But to a still crestfallen Toby having cocoa in bed after his bath, it  had to be a different story. 'It wasn't my fault,' he complained.

'Yes, it was,' Haidee told him forthrightly. 'You didn't look properly. I  know. I do it too. So what about making this a "Keep Your Eyes Open"  week? Both of us. We'll remind each other.'

He had looked so unimpressed that she was astonished to hear next  morning at breakfast. 'I don't think I'd better go to church. Johnny and  I are having a "Keep Your Eyes Open" week and I want to check on a few  things at Cats Spinney.'

'Such as?' Rory's masklike face should have warned him.

It didn't. 'Deer might be getting in,' Toby offered.

'Hm.' The face was still solemn.
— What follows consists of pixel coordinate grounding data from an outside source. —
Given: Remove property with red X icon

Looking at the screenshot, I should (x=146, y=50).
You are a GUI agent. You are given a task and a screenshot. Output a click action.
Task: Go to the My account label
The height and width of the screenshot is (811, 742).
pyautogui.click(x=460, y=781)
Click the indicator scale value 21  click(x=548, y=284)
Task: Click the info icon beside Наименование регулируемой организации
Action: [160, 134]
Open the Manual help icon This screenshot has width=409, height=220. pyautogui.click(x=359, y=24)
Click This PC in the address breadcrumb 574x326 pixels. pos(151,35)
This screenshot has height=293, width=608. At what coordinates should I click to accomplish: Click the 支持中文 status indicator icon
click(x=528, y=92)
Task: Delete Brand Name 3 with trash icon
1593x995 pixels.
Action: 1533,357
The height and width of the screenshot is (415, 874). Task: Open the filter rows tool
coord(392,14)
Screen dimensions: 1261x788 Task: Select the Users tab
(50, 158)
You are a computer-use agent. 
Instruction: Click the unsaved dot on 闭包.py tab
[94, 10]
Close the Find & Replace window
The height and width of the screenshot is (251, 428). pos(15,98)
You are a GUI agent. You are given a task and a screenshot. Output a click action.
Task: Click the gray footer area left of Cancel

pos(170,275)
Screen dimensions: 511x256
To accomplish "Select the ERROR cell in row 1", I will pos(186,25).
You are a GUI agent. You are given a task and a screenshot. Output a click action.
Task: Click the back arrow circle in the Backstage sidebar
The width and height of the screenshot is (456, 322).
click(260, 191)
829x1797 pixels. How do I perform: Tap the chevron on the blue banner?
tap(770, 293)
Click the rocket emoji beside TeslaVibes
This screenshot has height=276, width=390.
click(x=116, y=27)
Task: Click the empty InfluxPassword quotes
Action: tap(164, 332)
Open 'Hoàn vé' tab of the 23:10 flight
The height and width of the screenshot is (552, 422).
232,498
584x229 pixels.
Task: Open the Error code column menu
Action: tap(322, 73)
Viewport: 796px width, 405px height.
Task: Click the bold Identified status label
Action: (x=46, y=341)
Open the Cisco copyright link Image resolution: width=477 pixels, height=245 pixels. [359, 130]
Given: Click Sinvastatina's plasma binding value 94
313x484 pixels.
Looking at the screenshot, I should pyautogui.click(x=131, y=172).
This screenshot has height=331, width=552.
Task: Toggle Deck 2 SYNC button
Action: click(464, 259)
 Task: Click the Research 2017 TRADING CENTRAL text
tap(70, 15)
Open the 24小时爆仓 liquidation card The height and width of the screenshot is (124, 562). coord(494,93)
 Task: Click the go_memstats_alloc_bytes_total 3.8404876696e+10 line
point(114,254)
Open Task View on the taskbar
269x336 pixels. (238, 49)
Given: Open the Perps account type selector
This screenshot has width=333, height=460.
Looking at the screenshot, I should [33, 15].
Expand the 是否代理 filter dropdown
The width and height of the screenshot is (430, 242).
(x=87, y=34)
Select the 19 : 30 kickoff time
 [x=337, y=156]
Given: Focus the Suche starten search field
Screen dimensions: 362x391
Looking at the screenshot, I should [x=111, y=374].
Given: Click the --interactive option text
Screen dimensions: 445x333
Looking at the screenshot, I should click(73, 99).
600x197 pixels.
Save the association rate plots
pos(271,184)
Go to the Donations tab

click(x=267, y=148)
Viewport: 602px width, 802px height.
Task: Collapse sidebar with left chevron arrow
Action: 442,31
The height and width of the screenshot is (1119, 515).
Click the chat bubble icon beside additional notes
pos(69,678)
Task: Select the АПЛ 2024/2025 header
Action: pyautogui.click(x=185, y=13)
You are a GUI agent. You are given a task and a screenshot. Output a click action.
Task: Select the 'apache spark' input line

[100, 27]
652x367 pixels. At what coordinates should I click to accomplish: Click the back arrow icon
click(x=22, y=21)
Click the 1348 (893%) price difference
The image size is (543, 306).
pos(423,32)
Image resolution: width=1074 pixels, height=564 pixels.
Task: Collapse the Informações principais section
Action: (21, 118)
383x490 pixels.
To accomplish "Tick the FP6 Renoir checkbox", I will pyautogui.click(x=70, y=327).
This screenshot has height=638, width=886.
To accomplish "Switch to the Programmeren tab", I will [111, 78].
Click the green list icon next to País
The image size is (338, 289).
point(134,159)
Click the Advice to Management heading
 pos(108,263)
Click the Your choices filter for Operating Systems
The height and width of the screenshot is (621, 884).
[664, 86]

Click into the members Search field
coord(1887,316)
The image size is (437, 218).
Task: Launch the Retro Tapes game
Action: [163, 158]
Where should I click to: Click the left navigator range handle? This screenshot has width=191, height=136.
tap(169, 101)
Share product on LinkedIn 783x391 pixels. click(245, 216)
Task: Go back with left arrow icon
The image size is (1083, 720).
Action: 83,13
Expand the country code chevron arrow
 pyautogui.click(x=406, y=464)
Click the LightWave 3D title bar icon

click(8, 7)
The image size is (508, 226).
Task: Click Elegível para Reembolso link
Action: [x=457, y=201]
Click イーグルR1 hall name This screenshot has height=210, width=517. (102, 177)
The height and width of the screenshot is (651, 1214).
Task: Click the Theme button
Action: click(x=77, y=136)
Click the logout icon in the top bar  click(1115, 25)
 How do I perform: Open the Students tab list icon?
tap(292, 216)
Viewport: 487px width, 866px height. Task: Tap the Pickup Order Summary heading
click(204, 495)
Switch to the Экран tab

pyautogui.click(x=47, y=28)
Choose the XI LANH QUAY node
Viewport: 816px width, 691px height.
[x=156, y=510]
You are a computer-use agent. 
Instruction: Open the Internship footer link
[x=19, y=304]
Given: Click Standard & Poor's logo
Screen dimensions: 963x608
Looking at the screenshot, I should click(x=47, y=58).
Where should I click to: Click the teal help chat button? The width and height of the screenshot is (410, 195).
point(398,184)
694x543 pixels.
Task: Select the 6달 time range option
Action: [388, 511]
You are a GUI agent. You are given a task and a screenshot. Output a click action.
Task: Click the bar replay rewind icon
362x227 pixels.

A forefinger crooked and beckoned.  Haidee watched as Toby sidled towards him. 'Look up there,' Rory  commanded. 'What do you see?'

'The sky.'

'And how does it look this morning? Pretty secure?'

'Yes,' Toby said doubtfully. He turned round, his quizzing eyes making  him more like his father than she'd yet seen him. It was enhanced by his  Sunday suit having a safari jacket the miniature of Rory's.

'Good,' he was told drily. 'Then I don't think we need worry about deer  in Cats Spinney. Good grief, Toby,' the forester added irritably, 'catch  yourself on! If you'd had something sensible in mind I might have said  yes.'                       
       
           



       

By lunch, however, he mellowed. 'Anyone who's interested in keeping their eyes open had better come with me this afternoon.'

It was astonishing that November should hover like this, its touch so  delicate that hardly one shrivelled leaf curl had been disturbed. They  packed into the car with a festive air, Haidee, as commanded by Toby, in  the back with him, Jennie, with a flush of pleasure in the front with  Rory.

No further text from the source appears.